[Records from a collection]
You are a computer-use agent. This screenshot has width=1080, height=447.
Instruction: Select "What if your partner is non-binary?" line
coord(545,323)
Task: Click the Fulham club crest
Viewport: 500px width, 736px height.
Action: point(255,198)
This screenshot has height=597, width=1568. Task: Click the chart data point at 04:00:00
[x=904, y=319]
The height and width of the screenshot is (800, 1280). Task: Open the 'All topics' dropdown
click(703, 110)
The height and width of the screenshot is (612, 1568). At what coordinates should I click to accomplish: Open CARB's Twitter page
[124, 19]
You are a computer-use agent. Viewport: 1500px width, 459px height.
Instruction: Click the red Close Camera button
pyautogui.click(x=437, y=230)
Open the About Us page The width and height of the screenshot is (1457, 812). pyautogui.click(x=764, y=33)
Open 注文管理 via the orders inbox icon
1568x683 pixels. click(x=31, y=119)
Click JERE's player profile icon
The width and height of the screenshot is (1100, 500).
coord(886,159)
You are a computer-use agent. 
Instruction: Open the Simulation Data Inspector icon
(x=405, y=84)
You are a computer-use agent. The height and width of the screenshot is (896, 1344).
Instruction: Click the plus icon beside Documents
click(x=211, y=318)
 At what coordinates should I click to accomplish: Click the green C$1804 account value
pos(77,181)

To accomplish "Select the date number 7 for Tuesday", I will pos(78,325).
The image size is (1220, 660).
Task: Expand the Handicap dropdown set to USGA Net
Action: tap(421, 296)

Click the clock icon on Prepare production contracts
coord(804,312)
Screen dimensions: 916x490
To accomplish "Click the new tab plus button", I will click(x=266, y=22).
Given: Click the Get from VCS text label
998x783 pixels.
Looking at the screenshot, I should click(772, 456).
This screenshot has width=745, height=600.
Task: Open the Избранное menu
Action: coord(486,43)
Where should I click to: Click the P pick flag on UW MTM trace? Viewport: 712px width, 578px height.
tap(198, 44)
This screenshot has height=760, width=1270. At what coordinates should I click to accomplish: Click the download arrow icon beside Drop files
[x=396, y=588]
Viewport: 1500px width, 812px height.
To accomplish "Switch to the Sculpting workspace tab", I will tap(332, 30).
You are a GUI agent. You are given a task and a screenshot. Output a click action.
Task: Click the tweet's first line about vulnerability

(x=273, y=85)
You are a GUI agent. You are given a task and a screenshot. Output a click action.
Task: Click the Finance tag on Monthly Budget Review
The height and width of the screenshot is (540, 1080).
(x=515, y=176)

> **DIRECTIONS**
Would you be able to transcribe every line of the data exactly?

> **ANSWER TO THIS EXERCISE**
You are a computer-use agent. This screenshot has width=1080, height=447.
Instruction: Select "What if your partner is non-binary?" line
coord(545,323)
Task: Click the Fulham club crest
Viewport: 500px width, 736px height.
Action: point(255,198)
This screenshot has height=597, width=1568. Task: Click the chart data point at 04:00:00
[x=904, y=319]
The height and width of the screenshot is (800, 1280). Task: Open the 'All topics' dropdown
click(703, 110)
The height and width of the screenshot is (612, 1568). At what coordinates should I click to accomplish: Open CARB's Twitter page
[124, 19]
You are a computer-use agent. Viewport: 1500px width, 459px height.
Instruction: Click the red Close Camera button
pyautogui.click(x=437, y=230)
Open the About Us page The width and height of the screenshot is (1457, 812). pyautogui.click(x=764, y=33)
Open 注文管理 via the orders inbox icon
1568x683 pixels. click(x=31, y=119)
Click JERE's player profile icon
The width and height of the screenshot is (1100, 500).
coord(886,159)
You are a computer-use agent. 
Instruction: Open the Simulation Data Inspector icon
(x=405, y=84)
You are a computer-use agent. The height and width of the screenshot is (896, 1344).
Instruction: Click the plus icon beside Documents
click(x=211, y=318)
 At what coordinates should I click to accomplish: Click the green C$1804 account value
pos(77,181)

To accomplish "Select the date number 7 for Tuesday", I will pos(78,325).
The image size is (1220, 660).
Task: Expand the Handicap dropdown set to USGA Net
Action: tap(421, 296)

Click the clock icon on Prepare production contracts
coord(804,312)
Screen dimensions: 916x490
To accomplish "Click the new tab plus button", I will click(x=266, y=22).
Given: Click the Get from VCS text label
998x783 pixels.
Looking at the screenshot, I should click(772, 456).
This screenshot has width=745, height=600.
Task: Open the Избранное menu
Action: coord(486,43)
Where should I click to: Click the P pick flag on UW MTM trace? Viewport: 712px width, 578px height.
tap(198, 44)
This screenshot has height=760, width=1270. At what coordinates should I click to accomplish: Click the download arrow icon beside Drop files
[x=396, y=588]
Viewport: 1500px width, 812px height.
To accomplish "Switch to the Sculpting workspace tab", I will tap(332, 30).
You are a GUI agent. You are given a task and a screenshot. Output a click action.
Task: Click the tweet's first line about vulnerability

(x=273, y=85)
You are a GUI agent. You are given a task and a screenshot. Output a click action.
Task: Click the Finance tag on Monthly Budget Review
The height and width of the screenshot is (540, 1080).
(x=515, y=176)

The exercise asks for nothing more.